Terça-feira, 7 de Janeiro de 2003, 15:40 | Online

Marcelinho Carioca reforça o Vasco

O meio-campo se apresentou em São Januário e manifestou a intenção de voltar a jogar pela seleção brasileira em 2003.

O meia Marcelinho Carioca foi apresentado hoje como o novo reforço do Vasco disposto a esquecer o passado e prometendo paz, títulos, além de seu retorno à seleção brasileira. O jogador não quis fazer comentários sobre o Corinthians e seus dirigentes, mas não se cansou de elogiar a diretoria vascaína pela recepção "cordial, respeitosa e gentil". Ele não admitiu, mas deixou transparecer sua mágoa com o clube paulista.

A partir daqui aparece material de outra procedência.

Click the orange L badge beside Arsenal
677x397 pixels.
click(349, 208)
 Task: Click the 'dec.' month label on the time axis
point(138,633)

"Contra fatos não há argumentos. O que foi fato fica cravado a vida inteira", disse Marcelinho, sem mencionar o episódio de desentendimento com o meia Ricardinho, à época em que atuavam juntos no Corinthians. Na ocasião, Marcelinho foi acusado pelos companheiros de chamar Ricardinho de "dedo-duro". "O passado não quero comentar. Visitei o Corinthians por uma questão de ética e para rever amigos." Marcelinho assinou contrato por dois anos e inicia amanhã os treinamentos com seus novos companheiros. Sobre o relacionamento com o também temperamental meia Petkovic, ele descartou a possibilidade de um desentendimento. Disse que a temporada de um ano passada no Japão, onde atuou em 2002, pelo Gamba Osaka, serviu para rever sua vida e atitudes.

A intenção de Marcelinho é a de estrear no Vasco na primeira rodada do Campeonato Estadual, contra o América, no dia 18. O Flamengo, time que o revelou, não foi esquecido pelo atleta. Ele falou que está ansioso pelo confronto e por uma vitória contra seu o ex-clube.

Outro sonho é o de retornar à seleção brasileira e para atingir seu objetivo, Marcelinho reconheceu que precisará demonstrar um bom futebol. Aos 31 anos, o atleta descartou qualquer possibilidade de encerrar sua carreira após o término de seu compromisso contratual com o Vasco.

Durante a apresentação de Marcelinho houve confronto entre torcedores que se desentenderam por motivos ignorados. Estiveram na recepção cerca de 150 torcedores e para agradar uma das facções das organizadas, o meia vestiu o boné de uma delas.